(Some items)
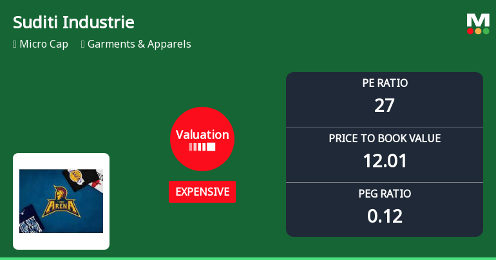
Task: Open the Suditi Industrie title
Action: point(73,23)
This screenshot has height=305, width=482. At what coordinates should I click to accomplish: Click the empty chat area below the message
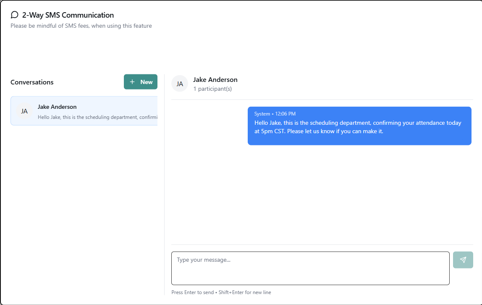(x=322, y=193)
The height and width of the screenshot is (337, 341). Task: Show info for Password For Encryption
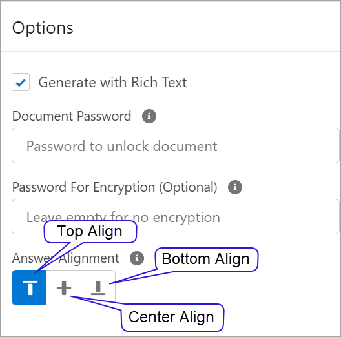coord(235,187)
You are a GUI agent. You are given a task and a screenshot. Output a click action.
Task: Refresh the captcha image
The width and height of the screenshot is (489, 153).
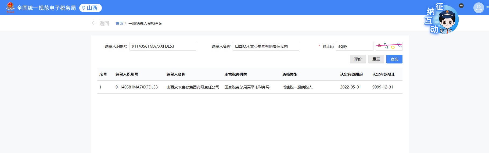(389, 46)
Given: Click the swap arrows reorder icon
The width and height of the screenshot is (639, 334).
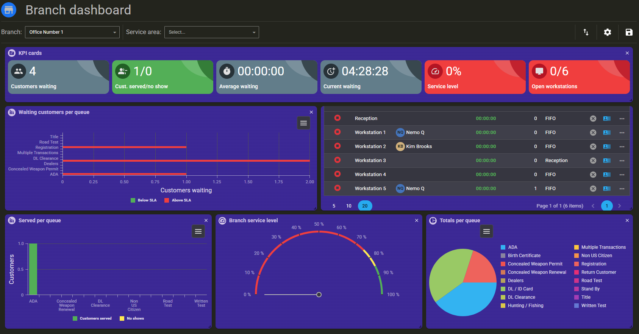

▶ Given task
Copy every one of the items above word for word, omitting the pictures.

▶ Answer
Task: Open the Suditi Industrie title
Action: point(73,23)
This screenshot has height=305, width=482. At what coordinates should I click to accomplish: Click the empty chat area below the message
(x=322, y=193)
The height and width of the screenshot is (337, 341). Task: Show info for Password For Encryption
coord(235,187)
You are a GUI agent. You are given a task and a screenshot. Output a click action.
Task: Refresh the captcha image
The width and height of the screenshot is (489, 153).
(389, 46)
Given: Click the swap arrows reorder icon
The width and height of the screenshot is (639, 334).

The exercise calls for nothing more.